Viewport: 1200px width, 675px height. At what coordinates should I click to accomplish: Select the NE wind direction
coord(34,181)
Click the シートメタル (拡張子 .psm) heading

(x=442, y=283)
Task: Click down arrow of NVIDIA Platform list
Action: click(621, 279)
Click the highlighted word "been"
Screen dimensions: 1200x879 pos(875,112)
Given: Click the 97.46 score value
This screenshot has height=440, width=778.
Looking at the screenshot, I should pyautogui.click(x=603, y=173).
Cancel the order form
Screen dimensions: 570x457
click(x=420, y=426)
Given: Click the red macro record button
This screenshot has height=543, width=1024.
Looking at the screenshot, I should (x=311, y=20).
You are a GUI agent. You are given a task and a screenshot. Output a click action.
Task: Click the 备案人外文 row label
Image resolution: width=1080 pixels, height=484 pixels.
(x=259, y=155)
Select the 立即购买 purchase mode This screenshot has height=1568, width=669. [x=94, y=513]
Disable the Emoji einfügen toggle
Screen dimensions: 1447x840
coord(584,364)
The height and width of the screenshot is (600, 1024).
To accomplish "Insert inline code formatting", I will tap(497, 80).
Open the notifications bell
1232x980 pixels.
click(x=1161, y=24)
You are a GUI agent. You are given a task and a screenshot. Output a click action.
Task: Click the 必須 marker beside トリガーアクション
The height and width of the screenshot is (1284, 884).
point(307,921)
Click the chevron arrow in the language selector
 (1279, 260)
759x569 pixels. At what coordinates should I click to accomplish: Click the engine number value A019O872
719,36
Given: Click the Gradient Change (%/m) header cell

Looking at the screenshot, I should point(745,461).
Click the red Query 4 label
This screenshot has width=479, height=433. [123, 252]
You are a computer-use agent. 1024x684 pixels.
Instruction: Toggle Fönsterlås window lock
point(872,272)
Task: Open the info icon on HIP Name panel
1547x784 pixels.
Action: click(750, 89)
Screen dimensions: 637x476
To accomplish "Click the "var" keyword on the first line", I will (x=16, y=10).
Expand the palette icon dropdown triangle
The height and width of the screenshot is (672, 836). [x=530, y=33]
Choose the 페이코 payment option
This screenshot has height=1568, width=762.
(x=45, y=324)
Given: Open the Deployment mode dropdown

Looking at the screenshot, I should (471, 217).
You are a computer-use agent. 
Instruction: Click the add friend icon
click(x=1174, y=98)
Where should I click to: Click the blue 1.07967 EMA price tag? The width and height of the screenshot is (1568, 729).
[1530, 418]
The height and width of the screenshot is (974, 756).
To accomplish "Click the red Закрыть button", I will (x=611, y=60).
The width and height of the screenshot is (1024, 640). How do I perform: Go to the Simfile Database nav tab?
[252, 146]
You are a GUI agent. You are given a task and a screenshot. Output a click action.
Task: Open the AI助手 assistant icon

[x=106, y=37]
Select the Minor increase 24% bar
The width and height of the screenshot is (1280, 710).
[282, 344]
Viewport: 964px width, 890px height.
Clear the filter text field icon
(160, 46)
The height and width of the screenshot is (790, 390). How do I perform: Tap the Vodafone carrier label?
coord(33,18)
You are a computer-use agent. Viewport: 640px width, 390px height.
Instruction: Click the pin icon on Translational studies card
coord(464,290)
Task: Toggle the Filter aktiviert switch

___

Work request:
Work through the material and count the lines containing "button". Answer with the number alone.

Result:
2